BRIEF: Read through the listing below, and copy every line where the string "Insert" appears.

DATA EXCERPTS:
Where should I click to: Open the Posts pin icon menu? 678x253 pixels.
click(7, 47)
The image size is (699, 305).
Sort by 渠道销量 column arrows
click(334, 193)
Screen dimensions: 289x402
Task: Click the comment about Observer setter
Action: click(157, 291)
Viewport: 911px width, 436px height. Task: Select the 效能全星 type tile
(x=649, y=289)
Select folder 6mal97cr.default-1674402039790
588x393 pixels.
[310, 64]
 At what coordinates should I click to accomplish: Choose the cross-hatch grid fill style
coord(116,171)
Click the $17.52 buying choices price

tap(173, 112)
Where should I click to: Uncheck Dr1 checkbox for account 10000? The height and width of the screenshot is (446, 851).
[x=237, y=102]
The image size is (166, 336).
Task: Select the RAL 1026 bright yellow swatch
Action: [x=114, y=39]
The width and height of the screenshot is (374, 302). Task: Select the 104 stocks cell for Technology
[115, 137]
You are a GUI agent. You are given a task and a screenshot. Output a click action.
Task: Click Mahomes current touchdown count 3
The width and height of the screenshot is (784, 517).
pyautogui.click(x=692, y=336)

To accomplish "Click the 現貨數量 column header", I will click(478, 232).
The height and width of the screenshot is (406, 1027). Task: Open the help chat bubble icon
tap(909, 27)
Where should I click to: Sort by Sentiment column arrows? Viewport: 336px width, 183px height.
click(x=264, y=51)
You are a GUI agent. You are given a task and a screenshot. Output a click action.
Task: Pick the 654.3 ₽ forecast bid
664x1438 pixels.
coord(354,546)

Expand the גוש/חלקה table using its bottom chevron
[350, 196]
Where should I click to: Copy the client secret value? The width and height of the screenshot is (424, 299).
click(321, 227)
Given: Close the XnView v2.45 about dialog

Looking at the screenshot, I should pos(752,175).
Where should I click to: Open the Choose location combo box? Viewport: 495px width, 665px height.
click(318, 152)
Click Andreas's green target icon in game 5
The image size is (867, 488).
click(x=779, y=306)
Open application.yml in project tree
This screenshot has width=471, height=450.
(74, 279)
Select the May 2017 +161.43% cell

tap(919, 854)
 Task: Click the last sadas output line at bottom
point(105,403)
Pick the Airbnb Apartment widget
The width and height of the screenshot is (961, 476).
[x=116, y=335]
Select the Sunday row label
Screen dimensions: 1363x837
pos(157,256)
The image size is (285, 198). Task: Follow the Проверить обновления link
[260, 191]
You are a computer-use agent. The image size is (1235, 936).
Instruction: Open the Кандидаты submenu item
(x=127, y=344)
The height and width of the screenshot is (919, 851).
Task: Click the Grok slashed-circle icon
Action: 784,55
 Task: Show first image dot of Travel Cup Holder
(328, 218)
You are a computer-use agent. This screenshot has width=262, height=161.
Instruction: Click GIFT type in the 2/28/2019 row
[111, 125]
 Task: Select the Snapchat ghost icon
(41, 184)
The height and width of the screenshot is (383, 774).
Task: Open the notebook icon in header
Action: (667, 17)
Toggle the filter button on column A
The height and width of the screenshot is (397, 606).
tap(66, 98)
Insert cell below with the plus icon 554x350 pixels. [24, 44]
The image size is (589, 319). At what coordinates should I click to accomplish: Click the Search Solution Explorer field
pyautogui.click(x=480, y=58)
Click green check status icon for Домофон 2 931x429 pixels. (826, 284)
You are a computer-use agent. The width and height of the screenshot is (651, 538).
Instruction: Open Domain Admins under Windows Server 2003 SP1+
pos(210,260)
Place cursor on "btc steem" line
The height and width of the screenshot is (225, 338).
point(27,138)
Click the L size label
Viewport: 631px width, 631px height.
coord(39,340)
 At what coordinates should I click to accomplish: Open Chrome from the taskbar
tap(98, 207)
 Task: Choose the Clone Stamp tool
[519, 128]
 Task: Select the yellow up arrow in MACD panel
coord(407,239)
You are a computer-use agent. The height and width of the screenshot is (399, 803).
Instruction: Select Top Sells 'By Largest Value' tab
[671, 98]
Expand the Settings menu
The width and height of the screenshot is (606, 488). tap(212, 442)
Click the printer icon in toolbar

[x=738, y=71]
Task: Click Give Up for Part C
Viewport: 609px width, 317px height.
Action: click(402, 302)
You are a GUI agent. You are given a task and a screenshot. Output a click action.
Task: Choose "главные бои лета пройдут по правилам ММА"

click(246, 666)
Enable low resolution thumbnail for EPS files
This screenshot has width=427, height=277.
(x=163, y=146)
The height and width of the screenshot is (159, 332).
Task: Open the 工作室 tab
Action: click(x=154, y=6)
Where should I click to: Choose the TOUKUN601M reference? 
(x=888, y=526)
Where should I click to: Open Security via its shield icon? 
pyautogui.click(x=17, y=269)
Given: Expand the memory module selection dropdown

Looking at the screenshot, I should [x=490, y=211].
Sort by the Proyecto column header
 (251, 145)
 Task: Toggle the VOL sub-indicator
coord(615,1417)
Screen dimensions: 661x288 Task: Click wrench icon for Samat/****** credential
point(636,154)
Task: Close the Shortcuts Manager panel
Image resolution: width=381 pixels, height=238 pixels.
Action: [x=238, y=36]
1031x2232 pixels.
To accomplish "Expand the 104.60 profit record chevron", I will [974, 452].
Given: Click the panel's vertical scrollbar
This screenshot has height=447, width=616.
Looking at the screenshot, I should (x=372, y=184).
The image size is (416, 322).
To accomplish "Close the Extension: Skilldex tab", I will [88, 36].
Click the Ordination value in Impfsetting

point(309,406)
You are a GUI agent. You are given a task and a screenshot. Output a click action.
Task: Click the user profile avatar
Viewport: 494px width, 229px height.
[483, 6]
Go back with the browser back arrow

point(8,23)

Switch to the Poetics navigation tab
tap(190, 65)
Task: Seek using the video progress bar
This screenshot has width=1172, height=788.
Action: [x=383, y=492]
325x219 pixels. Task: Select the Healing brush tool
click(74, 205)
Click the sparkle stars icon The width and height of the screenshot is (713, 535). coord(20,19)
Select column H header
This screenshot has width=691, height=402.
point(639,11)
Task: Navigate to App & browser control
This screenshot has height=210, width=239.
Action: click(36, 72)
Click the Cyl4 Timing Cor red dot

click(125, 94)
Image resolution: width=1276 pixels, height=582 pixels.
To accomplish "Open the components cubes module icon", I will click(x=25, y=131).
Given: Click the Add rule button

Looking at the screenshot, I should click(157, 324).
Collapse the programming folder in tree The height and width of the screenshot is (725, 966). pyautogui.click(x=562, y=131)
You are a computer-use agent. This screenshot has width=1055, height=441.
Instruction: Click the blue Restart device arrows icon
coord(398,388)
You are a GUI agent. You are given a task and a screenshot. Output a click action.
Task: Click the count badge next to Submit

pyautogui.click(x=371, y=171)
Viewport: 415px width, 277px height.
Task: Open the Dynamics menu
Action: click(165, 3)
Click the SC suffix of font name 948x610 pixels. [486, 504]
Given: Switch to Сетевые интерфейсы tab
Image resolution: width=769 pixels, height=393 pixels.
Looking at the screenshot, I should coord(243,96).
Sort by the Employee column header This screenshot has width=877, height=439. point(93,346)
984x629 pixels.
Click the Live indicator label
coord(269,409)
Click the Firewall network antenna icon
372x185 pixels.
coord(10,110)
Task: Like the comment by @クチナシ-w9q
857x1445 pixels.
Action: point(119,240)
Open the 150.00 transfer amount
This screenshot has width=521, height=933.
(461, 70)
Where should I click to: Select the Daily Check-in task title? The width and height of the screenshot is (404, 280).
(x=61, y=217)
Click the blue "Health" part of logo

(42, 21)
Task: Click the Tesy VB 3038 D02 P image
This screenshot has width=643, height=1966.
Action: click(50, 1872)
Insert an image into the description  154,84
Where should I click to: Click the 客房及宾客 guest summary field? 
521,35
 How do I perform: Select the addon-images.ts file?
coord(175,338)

SOLUTION:
Insert cell below with the plus icon 554x350 pixels. [24, 44]
Insert an image into the description  154,84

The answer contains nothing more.